Ringfort (Rath), Rushanes, Co. Cork
Co. Cork |
Ringforts
In the pastureland of Rushanes, on a south-south-westerly facing slope in West Cork, a roughly circular earthwork sits quietly dissolving back into the landscape.
It measures about thirty metres across, enclosed by a low bank of earth and stone that reaches no higher than eighty centimetres at its tallest point. Boulders have been dumped onto the bank to the north-east, and the southern side is heavily overgrown, which together give the site a slightly disordered, half-forgotten quality that is actually rather common among surviving examples of this type.
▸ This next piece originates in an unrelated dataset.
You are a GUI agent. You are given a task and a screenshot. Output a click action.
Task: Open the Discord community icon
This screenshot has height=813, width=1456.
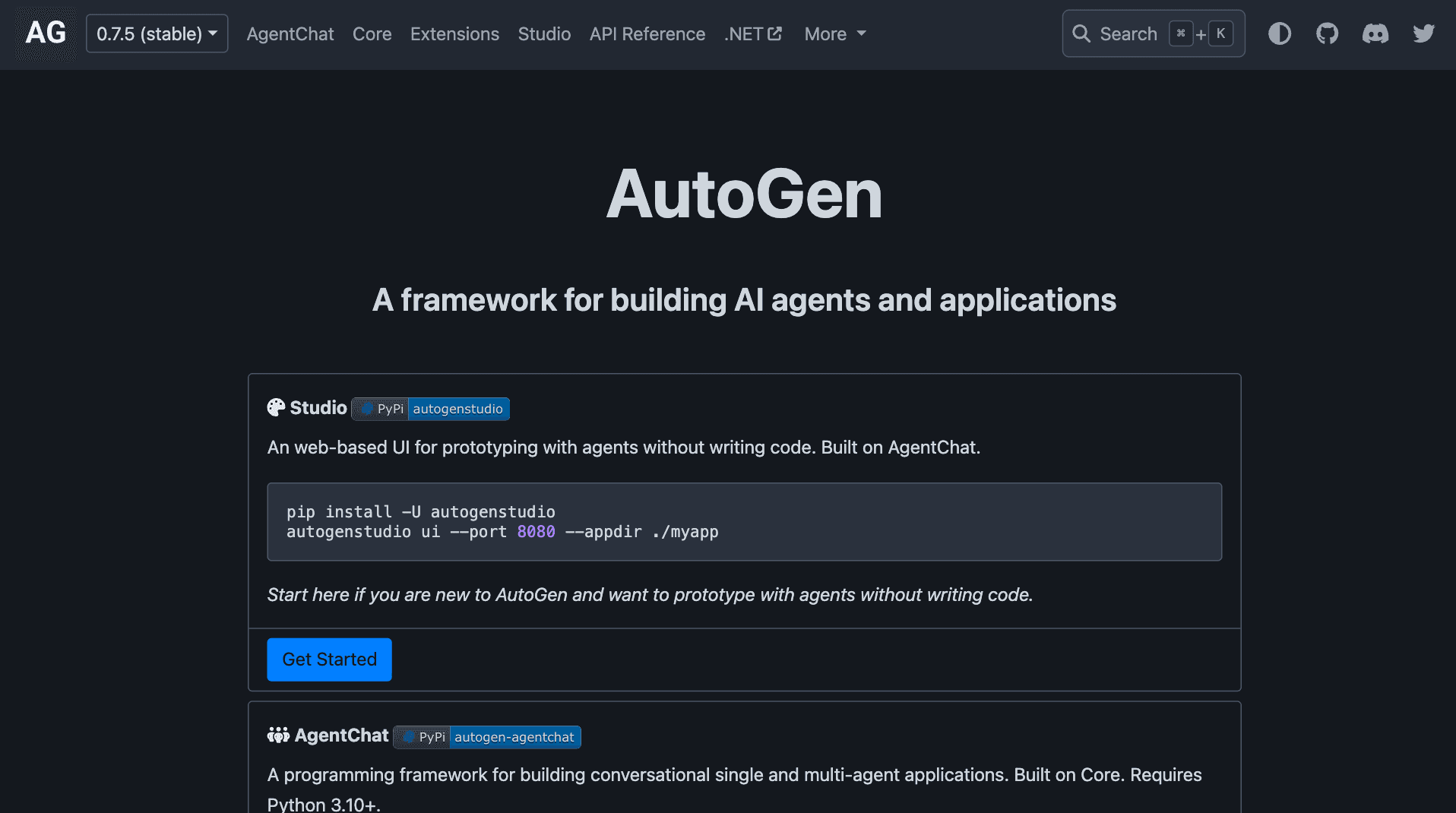[x=1376, y=33]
This is a rath, the Irish term for a ringfort, a class of monument that was constructed and occupied primarily during the early medieval period, roughly between the fifth and twelfth centuries. Ringforts functioned as enclosed farmsteads, the circular bank and any accompanying ditch serving as a boundary and a degree of protection for a family, their livestock, and their dwellings within. They are among the most numerous archaeological monument types in Ireland, with tens of thousands recorded across the country, yet each one represents a specific household and a particular patch of ground that someone, at some point, decided was worth enclosing and defending. The Rushanes example is modest in scale and shows no obvious internal features from the surface, but its survival in pasture, however degraded, means the underlying archaeology remains at least partially intact beneath the vegetation and the tumbled stone.